– Князь, – сказала я. И дернула, развязывая, узел шейного платка.
Как-то уже традиционно сложилось, что при виде Филуманы все падали на колени. Михаил, наоборот, вскочил.
– Княгиня, ну конечно! Княгиня Шагирова, как же я сразу не понял… – пробормотал он.
Никодим тоже не упал на колени, но рот открыл широко. А закрыть забыл. В мыслях у него была сутолока, из которой постепенно прорастало недоумение, а потом и возмущение.
– Как же они так? – почти закричал он, обращаясь к Михаилу, и указал на меня. – Княгиня же вот! А они – нас… Это что, насмешка?
– Но откуда вы?.. – Михаил не обратил внимания на его возмущенный вопль. Он подыскивал слово помягче, да так и не нашел. – Откуда же вы взялись?
А я всматривалась в обиженно-гневного Никодима и видела там весьма интересные вещи. Например, роскошную грамотку с красными вензелями и вручную раскрашенными гербами. Грамотка была вынута из деревянного тубуса, отороченного мягкой кожей с затейливым тисненым узором, и находилась в княжеских руках Михаила. Княжеский перст скользил по строчкам грамоты, и эти строчки тут же оглашались княжескими устами. А смысл оглашаемого был в приглашении князя Квасурова прийти и сесть в Суроже на княжение. Начертано по приказу уполномоченного представителя князей Шатровых в Суроже, лыцара Селивана Криворогова. И им же собственноручно подписано.

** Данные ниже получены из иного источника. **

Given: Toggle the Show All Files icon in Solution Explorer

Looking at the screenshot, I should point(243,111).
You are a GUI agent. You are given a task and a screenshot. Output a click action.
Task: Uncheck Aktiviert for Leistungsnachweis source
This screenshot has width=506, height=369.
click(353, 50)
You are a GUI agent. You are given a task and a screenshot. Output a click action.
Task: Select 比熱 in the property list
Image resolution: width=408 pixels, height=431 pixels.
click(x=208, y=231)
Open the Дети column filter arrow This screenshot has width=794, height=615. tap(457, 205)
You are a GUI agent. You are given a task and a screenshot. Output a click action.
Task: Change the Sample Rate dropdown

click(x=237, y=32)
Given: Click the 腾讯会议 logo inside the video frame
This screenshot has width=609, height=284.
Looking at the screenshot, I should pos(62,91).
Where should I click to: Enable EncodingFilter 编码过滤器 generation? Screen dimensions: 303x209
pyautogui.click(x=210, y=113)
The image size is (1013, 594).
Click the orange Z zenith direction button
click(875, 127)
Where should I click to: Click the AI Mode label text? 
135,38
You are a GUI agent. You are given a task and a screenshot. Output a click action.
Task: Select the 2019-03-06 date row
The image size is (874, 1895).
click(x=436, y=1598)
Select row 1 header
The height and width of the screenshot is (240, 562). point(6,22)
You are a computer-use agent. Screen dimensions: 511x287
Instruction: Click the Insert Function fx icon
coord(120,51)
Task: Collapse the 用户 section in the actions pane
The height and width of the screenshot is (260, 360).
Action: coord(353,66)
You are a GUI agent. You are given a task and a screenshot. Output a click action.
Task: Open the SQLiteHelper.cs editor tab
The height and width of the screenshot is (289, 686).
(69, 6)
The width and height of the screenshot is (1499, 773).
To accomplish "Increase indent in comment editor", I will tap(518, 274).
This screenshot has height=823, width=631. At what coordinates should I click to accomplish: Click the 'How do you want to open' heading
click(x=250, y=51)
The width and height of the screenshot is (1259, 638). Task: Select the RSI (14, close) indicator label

И ни в какие не в гости Михаил приехал. Он прибыл «сесть на княжение».
Предательство окружало меня со всех сторон. В родовом имении – Георг Кавустов, в столице моего удельного княжества – князь Квасуров, а я – в ветхой избушке, полностью в его княжеской власти.
– Я взялась? – с горечью переспросила хитростью плененная княгиня Шагирова. – Да я – то просто родилась. А вот вы тут…
Я отвернулась и закусила губу, сдерживая закипающие слезы.
– Я не собирался тут же садиться править в Суроже, – быстро, виновато пояснил Михаил. – Я только пообещал, что приеду. Пока малым посольством. Осмотрюсь. Тогда и решу. Дядько Селиван…
– Ах, он вам еще и родственник? – ядовито усмехнулась я.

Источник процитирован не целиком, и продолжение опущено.